LOVE IS STRANGE (Rhoades)

Front Row at the Movies


"Love Is Strange" Is Not So Strange
Reviewed by Shirrel Rhoades

Depending on where you stand on Marriage Equality, you may or may not find the title of "Love Is Strange" a misnomer.

Here we have Ben and George, two gay guys (played by non-gay John Lithgow and Alfred Molina), who after 39 years together get married. About time, you say? Or not.

The ‘not" drives the plot. You see, George is a music teacher at a Catholic school and when word reaches the archdiocese about his legalizing his relationship, he is summarily fired.

This puts a financial strain on the relationship. Unable to afford their New York apartment, Ben and George must move in with others -- separating them. Ben is forced to share quarters with his nephew, his novelist wife, and teenage son (Darren Burrows, Marisa Tomei, and Charlie Tahan), while George bunks with two sympathetic cops (Manny Perez and Cheyenne Jackson).

Despite these hardships, this is at its heart an aging love story. "It’s love at the end of your life," says writer-director Ira Sachs, who was inspired by the long relationship between his great-uncle and his partner. "There’s something imperfect and beautiful and I wanted to make a film about that. It’s a classic story of a couple facing a crisis and how they deal with it. It’s a sweet film but the characters have edge, they’re real."

Sachs calls it poignant. Audiences at the Sundance Film Festival considered it a tearjerker. It’s currently making moviegoers pull out their handkerchiefs at the Tropic Cinema.

Lithgow and Molina admit that, at their age, they don’t get romantic leading roles anymore -- "whether gay or straight."

While having been married to his wife Mary for more than 30 years, Lithgow is no stranger to gender-bender roles. From "M. Butterfly" to "The World According to Garp" to "My Brother’s Keeper," he’s never shied away from a meaty gay role.

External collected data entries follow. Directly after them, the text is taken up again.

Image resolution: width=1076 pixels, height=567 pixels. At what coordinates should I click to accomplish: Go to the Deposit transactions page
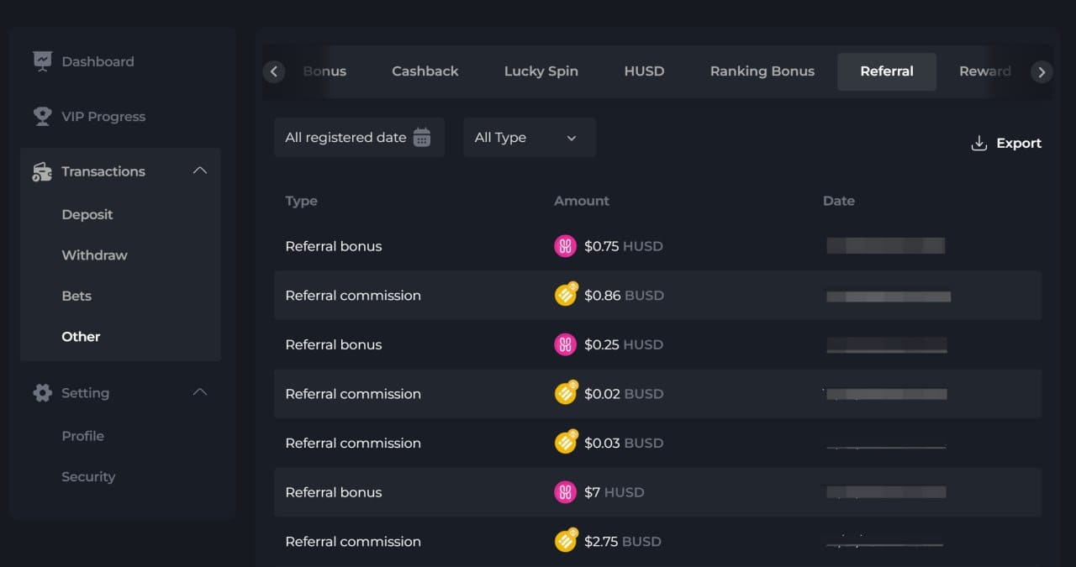[87, 215]
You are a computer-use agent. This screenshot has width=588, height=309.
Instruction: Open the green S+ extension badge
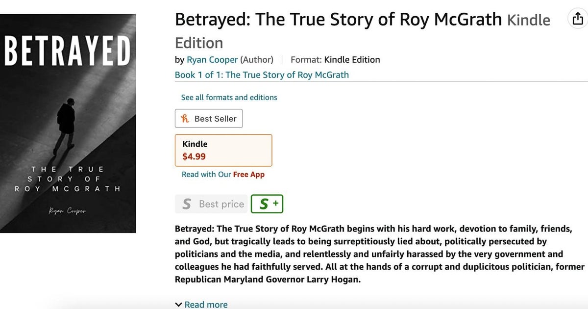267,204
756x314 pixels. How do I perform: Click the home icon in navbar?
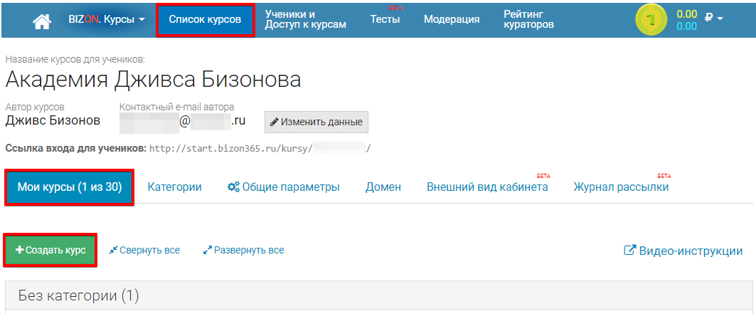pos(43,21)
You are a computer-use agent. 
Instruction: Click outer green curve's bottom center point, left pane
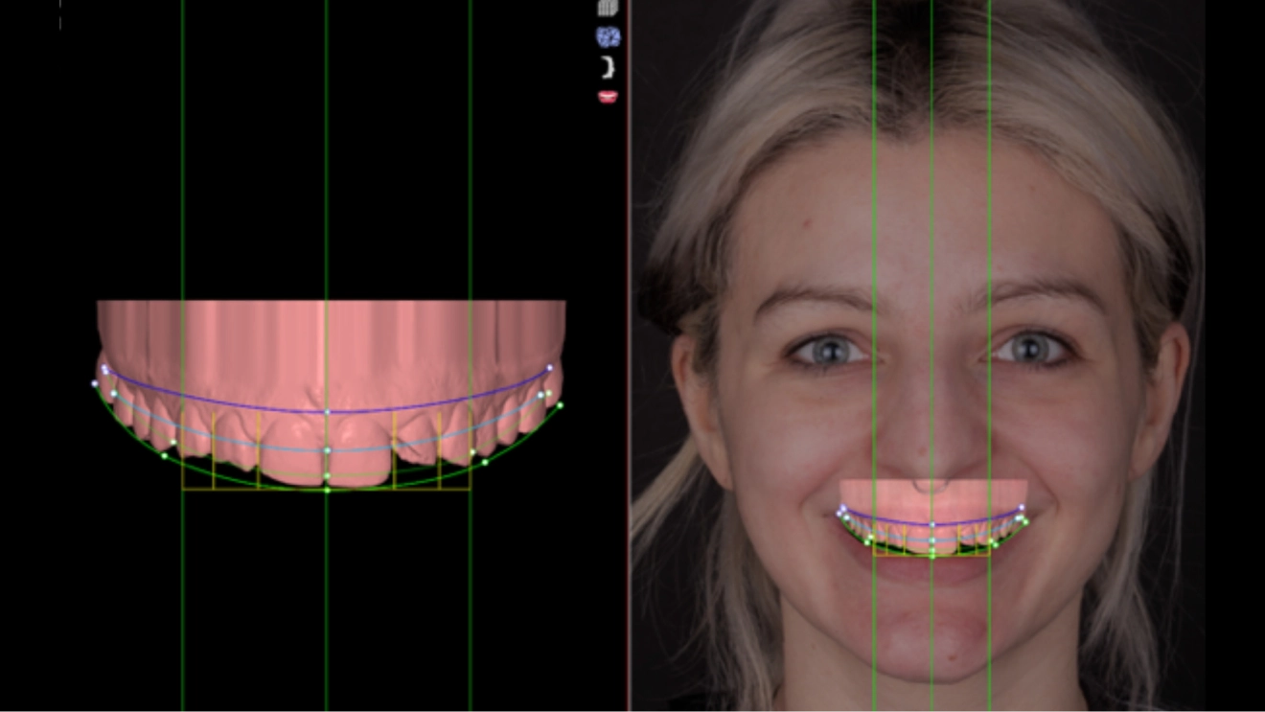(327, 490)
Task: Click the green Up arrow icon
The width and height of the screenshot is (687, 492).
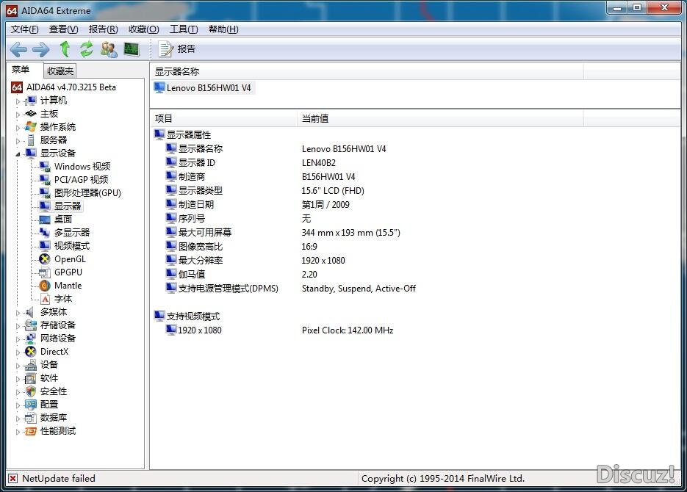Action: coord(65,49)
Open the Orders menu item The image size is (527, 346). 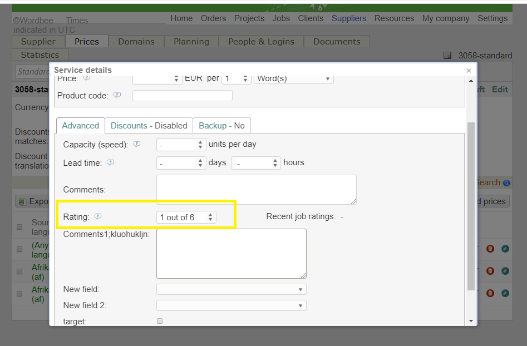point(214,18)

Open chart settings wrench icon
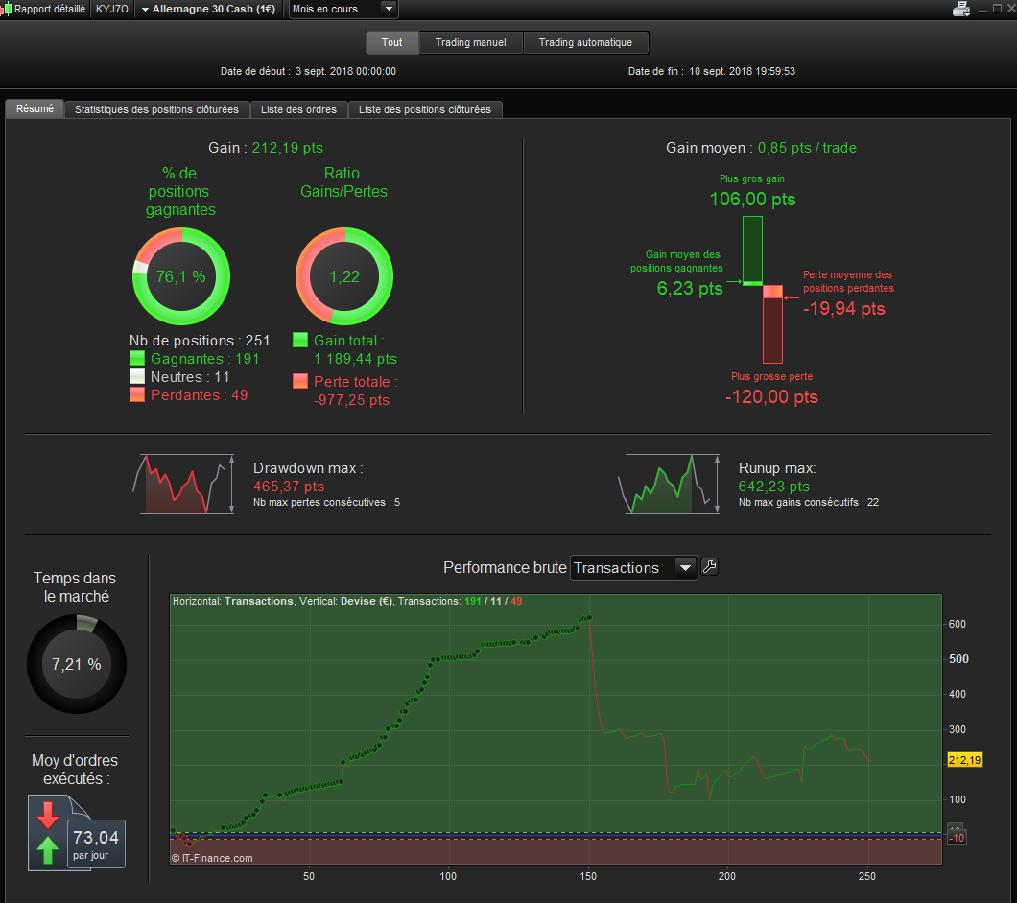(710, 567)
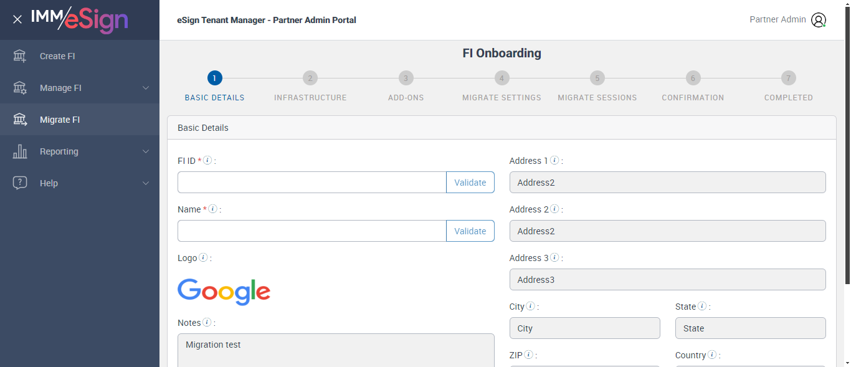Click the info icon beside FI ID
This screenshot has height=367, width=851.
coord(208,161)
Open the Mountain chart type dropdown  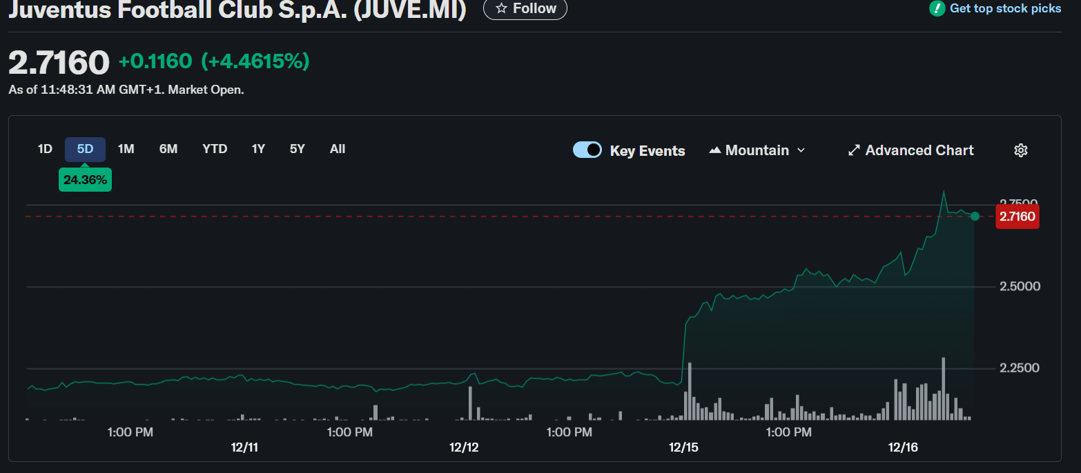pos(757,150)
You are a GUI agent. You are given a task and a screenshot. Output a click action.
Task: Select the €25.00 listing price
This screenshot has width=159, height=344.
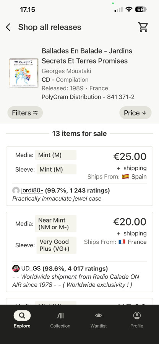pyautogui.click(x=130, y=157)
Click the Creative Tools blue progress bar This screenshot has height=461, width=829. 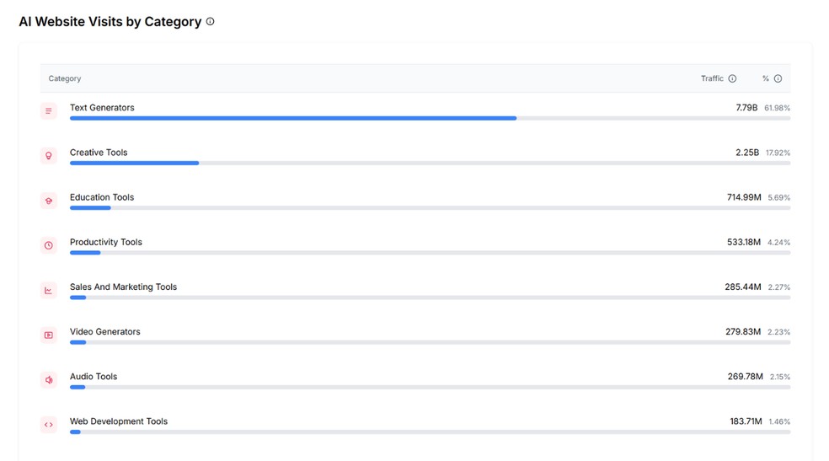pos(134,163)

"It’s the most fascinating subject, because sexuality is at the heart of all of us," he says.

But he makes the point that this movie is not about being gay … it’s about being in love. "The star of this film is a marriage and it’s played by two people," notes Lithgow.

And he goes one step further, speaking for his co-star Alfred Molina. "We both have the feeling that this is the best work we’ve ever done on film; it may be the best film we’ve ever made."